[[ DATA EXTRACT open ]]

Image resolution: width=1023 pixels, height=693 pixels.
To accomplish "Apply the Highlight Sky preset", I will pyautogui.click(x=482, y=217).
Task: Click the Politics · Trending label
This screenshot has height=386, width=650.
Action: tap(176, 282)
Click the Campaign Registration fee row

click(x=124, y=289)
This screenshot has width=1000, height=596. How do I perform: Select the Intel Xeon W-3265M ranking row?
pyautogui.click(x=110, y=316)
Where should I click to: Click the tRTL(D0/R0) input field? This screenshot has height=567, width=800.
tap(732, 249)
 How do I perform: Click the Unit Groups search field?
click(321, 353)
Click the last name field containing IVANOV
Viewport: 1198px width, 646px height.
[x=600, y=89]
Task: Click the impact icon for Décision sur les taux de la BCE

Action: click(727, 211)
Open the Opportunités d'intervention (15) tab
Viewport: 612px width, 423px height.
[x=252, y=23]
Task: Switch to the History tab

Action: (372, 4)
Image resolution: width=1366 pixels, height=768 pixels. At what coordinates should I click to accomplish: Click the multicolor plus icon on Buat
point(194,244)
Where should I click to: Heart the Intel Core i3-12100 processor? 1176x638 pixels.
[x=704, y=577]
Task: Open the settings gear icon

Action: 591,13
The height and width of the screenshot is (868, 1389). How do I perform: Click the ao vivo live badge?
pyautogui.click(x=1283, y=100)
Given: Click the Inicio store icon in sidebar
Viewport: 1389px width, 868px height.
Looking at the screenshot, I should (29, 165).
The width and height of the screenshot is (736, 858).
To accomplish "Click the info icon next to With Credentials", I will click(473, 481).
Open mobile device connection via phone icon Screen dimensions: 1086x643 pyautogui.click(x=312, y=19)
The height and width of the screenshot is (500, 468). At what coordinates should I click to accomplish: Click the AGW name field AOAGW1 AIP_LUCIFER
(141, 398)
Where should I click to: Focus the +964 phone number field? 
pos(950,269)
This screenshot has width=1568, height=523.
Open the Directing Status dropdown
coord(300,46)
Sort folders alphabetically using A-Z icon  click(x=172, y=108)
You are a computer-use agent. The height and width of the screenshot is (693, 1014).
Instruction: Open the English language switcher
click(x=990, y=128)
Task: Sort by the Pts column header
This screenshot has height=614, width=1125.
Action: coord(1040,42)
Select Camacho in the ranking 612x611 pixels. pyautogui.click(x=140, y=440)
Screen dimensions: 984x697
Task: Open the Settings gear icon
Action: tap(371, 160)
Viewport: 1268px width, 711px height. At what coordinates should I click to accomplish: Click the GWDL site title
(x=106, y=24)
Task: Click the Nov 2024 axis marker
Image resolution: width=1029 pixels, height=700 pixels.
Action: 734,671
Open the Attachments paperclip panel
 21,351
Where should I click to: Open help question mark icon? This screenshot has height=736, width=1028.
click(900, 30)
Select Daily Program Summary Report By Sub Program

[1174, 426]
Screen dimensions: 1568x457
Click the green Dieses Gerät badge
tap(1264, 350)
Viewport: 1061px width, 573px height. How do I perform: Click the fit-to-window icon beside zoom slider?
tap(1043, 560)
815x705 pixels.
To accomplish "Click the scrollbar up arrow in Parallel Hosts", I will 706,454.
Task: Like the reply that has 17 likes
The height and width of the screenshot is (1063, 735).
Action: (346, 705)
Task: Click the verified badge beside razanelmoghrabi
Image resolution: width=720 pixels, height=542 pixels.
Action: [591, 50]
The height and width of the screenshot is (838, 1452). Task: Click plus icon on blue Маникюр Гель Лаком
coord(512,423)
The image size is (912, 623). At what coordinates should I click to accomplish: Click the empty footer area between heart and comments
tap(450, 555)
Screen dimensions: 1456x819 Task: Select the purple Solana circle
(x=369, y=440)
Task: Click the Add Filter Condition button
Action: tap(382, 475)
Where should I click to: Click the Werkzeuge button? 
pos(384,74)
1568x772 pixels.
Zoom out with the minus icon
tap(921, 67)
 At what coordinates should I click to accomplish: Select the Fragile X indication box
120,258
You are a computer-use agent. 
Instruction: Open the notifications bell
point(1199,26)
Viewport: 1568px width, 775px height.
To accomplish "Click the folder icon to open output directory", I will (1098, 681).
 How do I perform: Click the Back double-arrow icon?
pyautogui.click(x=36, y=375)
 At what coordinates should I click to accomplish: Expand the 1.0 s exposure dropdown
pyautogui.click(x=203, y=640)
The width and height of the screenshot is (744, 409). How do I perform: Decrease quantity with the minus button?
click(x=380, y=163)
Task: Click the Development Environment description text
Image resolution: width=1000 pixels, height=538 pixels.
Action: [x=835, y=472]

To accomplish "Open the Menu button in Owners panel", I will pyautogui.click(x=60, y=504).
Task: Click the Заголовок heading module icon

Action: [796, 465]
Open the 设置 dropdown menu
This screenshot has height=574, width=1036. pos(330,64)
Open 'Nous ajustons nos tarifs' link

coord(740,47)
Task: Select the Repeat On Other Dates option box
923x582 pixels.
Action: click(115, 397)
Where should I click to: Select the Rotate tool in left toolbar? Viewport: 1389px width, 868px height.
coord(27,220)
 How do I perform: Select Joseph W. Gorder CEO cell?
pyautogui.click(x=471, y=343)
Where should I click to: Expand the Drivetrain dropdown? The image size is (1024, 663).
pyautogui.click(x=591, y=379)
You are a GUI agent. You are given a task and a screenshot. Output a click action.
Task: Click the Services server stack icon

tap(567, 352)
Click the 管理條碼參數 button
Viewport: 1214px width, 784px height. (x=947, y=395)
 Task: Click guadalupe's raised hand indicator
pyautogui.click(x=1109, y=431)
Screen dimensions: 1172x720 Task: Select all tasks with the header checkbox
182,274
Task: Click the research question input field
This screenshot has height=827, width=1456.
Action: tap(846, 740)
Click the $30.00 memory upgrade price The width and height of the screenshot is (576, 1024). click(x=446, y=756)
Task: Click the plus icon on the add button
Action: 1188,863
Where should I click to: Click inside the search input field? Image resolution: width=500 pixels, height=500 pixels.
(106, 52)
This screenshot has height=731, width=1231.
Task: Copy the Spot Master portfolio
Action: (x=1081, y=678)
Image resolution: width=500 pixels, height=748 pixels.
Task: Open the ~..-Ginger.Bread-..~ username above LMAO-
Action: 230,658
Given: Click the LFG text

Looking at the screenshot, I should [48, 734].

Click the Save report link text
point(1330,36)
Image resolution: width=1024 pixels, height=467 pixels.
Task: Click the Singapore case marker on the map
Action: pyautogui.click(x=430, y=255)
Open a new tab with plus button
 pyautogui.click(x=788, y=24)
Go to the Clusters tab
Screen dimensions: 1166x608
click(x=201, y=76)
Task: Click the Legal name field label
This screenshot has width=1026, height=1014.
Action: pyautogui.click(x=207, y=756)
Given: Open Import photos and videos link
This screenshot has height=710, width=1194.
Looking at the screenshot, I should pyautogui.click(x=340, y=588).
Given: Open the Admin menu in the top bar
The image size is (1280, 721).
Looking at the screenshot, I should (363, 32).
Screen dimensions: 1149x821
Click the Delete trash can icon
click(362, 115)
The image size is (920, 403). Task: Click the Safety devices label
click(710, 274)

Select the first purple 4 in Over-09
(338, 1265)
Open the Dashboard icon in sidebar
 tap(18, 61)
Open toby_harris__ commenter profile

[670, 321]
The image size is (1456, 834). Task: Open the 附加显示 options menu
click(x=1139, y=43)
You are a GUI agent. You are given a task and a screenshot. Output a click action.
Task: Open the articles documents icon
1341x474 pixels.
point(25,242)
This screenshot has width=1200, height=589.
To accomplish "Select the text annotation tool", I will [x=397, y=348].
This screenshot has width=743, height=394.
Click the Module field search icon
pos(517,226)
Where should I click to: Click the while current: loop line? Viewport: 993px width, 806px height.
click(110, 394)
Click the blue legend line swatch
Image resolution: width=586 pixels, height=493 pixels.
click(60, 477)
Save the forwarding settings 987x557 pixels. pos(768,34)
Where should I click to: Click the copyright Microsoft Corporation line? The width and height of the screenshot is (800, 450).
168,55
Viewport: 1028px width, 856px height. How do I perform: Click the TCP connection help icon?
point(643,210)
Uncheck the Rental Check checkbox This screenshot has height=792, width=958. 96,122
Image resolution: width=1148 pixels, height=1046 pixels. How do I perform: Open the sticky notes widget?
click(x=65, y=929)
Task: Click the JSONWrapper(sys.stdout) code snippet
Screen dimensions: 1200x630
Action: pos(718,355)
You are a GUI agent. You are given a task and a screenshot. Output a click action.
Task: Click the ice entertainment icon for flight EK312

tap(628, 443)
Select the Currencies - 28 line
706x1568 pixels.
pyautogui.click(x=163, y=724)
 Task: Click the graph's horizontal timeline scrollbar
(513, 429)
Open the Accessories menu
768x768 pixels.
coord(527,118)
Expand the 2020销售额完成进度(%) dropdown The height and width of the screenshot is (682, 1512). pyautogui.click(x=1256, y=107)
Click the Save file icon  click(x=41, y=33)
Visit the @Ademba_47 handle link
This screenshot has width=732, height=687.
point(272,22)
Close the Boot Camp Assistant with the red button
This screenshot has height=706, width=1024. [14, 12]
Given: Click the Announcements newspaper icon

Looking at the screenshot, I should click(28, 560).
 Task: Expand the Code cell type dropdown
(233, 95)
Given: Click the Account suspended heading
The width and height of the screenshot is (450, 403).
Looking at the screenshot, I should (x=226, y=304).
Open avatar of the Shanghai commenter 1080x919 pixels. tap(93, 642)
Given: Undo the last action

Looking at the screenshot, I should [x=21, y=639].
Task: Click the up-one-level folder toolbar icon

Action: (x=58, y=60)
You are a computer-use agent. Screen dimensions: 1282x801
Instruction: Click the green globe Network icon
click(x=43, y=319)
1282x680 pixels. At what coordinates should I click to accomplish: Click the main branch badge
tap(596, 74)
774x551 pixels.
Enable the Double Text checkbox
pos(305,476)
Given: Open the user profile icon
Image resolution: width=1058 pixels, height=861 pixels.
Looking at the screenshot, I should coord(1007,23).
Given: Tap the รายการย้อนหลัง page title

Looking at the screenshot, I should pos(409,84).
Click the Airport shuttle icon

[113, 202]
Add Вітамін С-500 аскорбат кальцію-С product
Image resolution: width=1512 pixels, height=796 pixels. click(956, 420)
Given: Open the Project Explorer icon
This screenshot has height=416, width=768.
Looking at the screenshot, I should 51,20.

[[ DATA EXTRACT closed ]]

TASK OBJECTIVE:
Reproduce every line in the records above that contains the word "computer".

EXERCISE RESPONSE:
You are a computer-use agent. The height and width of the screenshot is (693, 1014).
You are a computer-use agent. 
You are a computer-use agent. Screen dimensions: 1282x801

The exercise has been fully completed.